Data shown:

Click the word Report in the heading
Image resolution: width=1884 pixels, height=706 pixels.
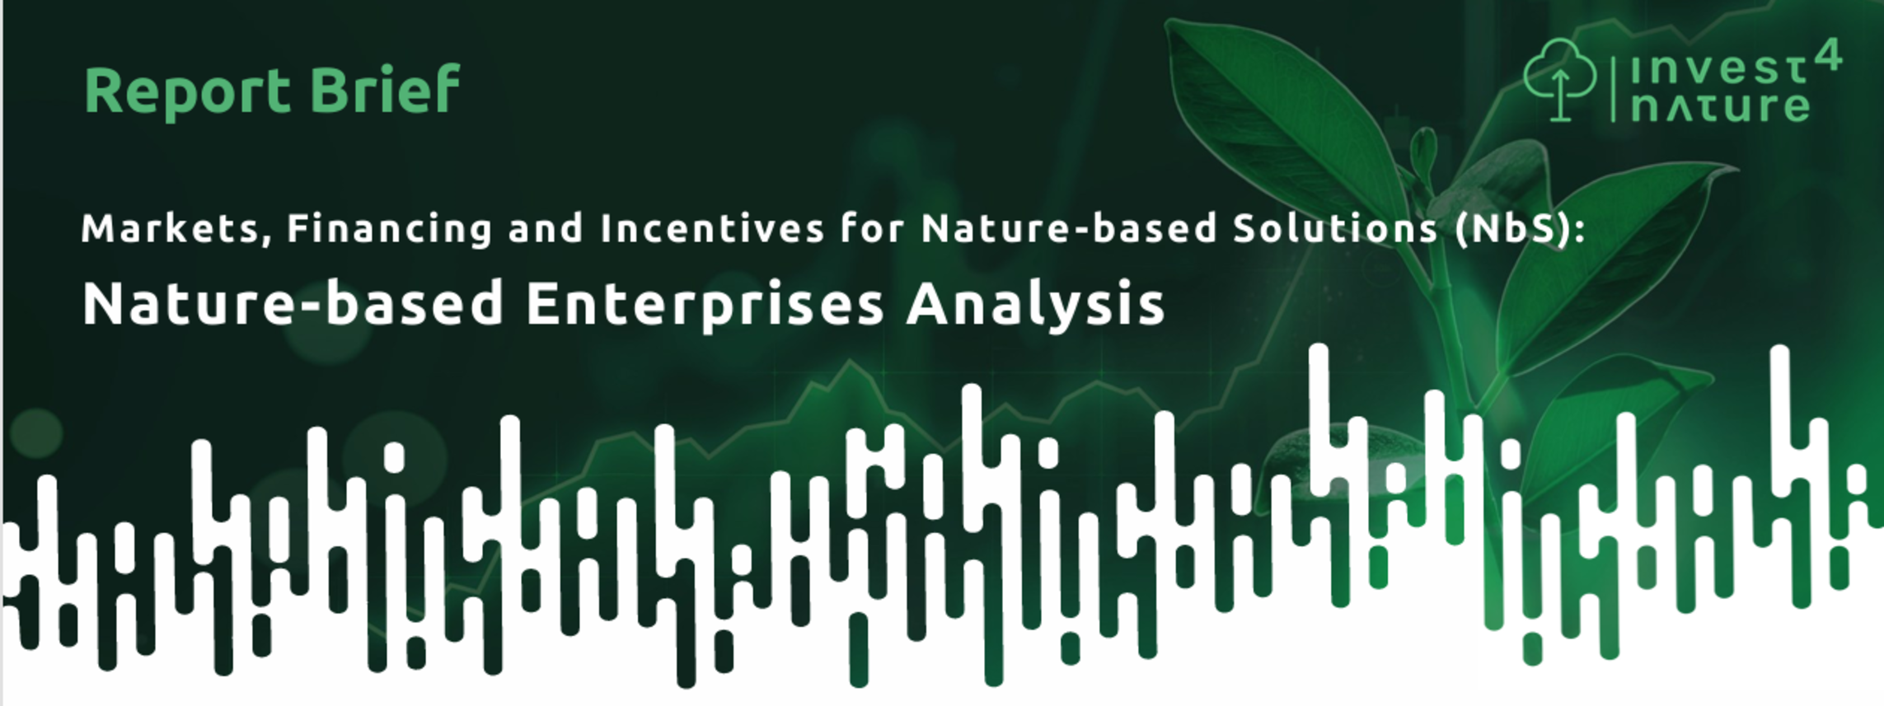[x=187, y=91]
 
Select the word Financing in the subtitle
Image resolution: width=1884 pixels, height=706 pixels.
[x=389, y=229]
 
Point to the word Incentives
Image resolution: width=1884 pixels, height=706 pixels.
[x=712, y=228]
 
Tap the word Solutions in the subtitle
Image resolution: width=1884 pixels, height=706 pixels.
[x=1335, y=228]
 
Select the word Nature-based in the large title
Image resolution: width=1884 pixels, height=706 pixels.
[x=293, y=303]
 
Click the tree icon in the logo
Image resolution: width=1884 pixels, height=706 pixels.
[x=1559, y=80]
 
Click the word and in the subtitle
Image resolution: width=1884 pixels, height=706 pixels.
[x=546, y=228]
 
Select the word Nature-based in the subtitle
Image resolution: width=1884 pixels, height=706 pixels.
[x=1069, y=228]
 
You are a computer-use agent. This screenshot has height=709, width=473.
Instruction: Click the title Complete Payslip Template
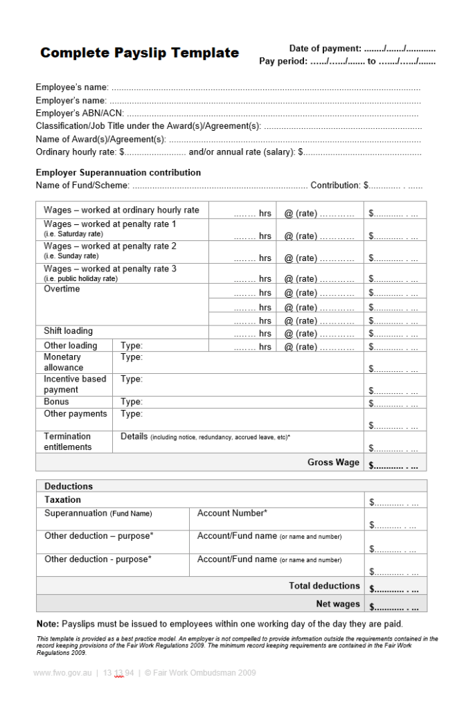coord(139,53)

Written exercise: Reproduce each item above word for word, leaving out the pictures.

Output:
Click the word Report in the heading
Image resolution: width=1884 pixels, height=706 pixels.
[x=187, y=91]
 
Select the word Financing in the subtitle
Image resolution: width=1884 pixels, height=706 pixels.
[x=389, y=229]
 
Point to the word Incentives
Image resolution: width=1884 pixels, height=706 pixels.
[x=712, y=228]
 
Tap the word Solutions in the subtitle
Image resolution: width=1884 pixels, height=706 pixels.
[x=1335, y=228]
 
Select the word Nature-based in the large title
Image resolution: width=1884 pixels, height=706 pixels.
[x=293, y=303]
 
Click the tree icon in the logo
Image resolution: width=1884 pixels, height=706 pixels.
[x=1559, y=80]
 
Click the word and in the subtitle
Image resolution: width=1884 pixels, height=706 pixels.
[x=546, y=228]
 
Select the word Nature-based in the subtitle
Image resolution: width=1884 pixels, height=706 pixels.
[x=1069, y=228]
 
You are a computer-use agent. This screenshot has height=709, width=473.
Instruction: Click the title Complete Payslip Template
coord(139,53)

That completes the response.